- Goal of the exercise -
Could you set down exactly the lines of the data below, starting at the one that holds "You are a computer-use" and ending at the one that holds "Open the address", both included, and only those?
== Task data
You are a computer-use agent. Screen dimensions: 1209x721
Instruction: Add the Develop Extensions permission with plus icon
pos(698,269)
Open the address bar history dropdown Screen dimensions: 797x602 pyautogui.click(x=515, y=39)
====
== Task data
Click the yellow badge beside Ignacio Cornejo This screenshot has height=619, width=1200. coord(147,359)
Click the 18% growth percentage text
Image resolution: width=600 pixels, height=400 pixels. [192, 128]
====
- Final answer -
You are a computer-use agent. Screen dimensions: 1209x721
Instruction: Add the Develop Extensions permission with plus icon
pos(698,269)
Open the address bar history dropdown Screen dimensions: 797x602 pyautogui.click(x=515, y=39)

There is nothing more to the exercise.